• [Your task] Please rewrite the material below with "dropdown" changed to "menu" everywhere it occurs, leaving everything else the same.

** Begin Given data **

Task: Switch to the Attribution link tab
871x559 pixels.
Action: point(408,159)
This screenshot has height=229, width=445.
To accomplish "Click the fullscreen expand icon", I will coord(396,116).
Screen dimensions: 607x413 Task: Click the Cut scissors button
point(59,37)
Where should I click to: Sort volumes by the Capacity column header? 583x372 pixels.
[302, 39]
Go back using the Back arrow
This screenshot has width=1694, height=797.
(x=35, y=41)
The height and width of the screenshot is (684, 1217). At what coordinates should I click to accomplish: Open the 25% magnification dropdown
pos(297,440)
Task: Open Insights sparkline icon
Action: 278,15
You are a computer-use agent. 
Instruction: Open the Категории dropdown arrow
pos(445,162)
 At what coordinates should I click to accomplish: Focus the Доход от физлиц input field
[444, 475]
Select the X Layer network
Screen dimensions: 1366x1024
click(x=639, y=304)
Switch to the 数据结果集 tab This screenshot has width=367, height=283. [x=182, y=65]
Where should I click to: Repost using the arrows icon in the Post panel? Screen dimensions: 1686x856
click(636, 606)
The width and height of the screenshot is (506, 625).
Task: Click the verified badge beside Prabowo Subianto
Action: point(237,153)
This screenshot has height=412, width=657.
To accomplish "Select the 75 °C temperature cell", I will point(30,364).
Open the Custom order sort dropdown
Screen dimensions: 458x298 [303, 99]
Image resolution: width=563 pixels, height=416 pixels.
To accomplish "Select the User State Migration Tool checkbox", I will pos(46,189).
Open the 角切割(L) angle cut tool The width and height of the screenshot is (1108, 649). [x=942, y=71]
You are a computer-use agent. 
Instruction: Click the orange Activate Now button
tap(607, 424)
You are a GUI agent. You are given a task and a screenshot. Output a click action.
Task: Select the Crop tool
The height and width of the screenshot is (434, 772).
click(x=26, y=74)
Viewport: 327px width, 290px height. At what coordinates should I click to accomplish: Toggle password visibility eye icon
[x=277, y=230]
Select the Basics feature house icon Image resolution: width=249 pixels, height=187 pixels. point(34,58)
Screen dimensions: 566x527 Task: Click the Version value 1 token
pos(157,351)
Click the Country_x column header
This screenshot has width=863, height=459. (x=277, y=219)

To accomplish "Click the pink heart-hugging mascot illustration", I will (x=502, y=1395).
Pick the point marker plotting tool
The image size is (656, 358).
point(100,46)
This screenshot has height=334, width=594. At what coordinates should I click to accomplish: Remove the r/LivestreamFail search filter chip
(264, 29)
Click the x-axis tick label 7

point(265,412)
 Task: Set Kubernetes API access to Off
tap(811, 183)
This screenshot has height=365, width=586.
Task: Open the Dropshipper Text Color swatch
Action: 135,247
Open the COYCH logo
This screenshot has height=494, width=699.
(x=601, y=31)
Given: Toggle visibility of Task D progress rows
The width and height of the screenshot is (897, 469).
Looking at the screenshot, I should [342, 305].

** End Given data **

• [Solution to this exercise]
Task: Switch to the Attribution link tab
871x559 pixels.
Action: point(408,159)
This screenshot has height=229, width=445.
To accomplish "Click the fullscreen expand icon", I will coord(396,116).
Screen dimensions: 607x413 Task: Click the Cut scissors button
point(59,37)
Where should I click to: Sort volumes by the Capacity column header? 583x372 pixels.
[302, 39]
Go back using the Back arrow
This screenshot has width=1694, height=797.
(x=35, y=41)
The height and width of the screenshot is (684, 1217). At what coordinates should I click to accomplish: Open the 25% magnification menu
pos(297,440)
Task: Open Insights sparkline icon
Action: 278,15
You are a computer-use agent. 
Instruction: Open the Категории menu arrow
pos(445,162)
 At what coordinates should I click to accomplish: Focus the Доход от физлиц input field
[444, 475]
Select the X Layer network
Screen dimensions: 1366x1024
click(x=639, y=304)
Switch to the 数据结果集 tab This screenshot has width=367, height=283. [x=182, y=65]
Where should I click to: Repost using the arrows icon in the Post panel? Screen dimensions: 1686x856
click(636, 606)
The width and height of the screenshot is (506, 625).
Task: Click the verified badge beside Prabowo Subianto
Action: point(237,153)
This screenshot has height=412, width=657.
To accomplish "Select the 75 °C temperature cell", I will point(30,364).
Open the Custom order sort menu
Screen dimensions: 458x298 [303, 99]
Image resolution: width=563 pixels, height=416 pixels.
To accomplish "Select the User State Migration Tool checkbox", I will pos(46,189).
Open the 角切割(L) angle cut tool The width and height of the screenshot is (1108, 649). [x=942, y=71]
You are a computer-use agent. 
Instruction: Click the orange Activate Now button
tap(607, 424)
You are a GUI agent. You are given a task and a screenshot. Output a click action.
Task: Select the Crop tool
The height and width of the screenshot is (434, 772).
click(x=26, y=74)
Viewport: 327px width, 290px height. At what coordinates should I click to accomplish: Toggle password visibility eye icon
[x=277, y=230]
Select the Basics feature house icon Image resolution: width=249 pixels, height=187 pixels. point(34,58)
Screen dimensions: 566x527 Task: Click the Version value 1 token
pos(157,351)
Click the Country_x column header
This screenshot has width=863, height=459. (x=277, y=219)

To accomplish "Click the pink heart-hugging mascot illustration", I will (x=502, y=1395).
Pick the point marker plotting tool
The image size is (656, 358).
point(100,46)
This screenshot has height=334, width=594. At what coordinates should I click to accomplish: Remove the r/LivestreamFail search filter chip
(264, 29)
Click the x-axis tick label 7

point(265,412)
 Task: Set Kubernetes API access to Off
tap(811, 183)
This screenshot has height=365, width=586.
Task: Open the Dropshipper Text Color swatch
Action: 135,247
Open the COYCH logo
This screenshot has height=494, width=699.
(x=601, y=31)
Given: Toggle visibility of Task D progress rows
The width and height of the screenshot is (897, 469).
Looking at the screenshot, I should [342, 305].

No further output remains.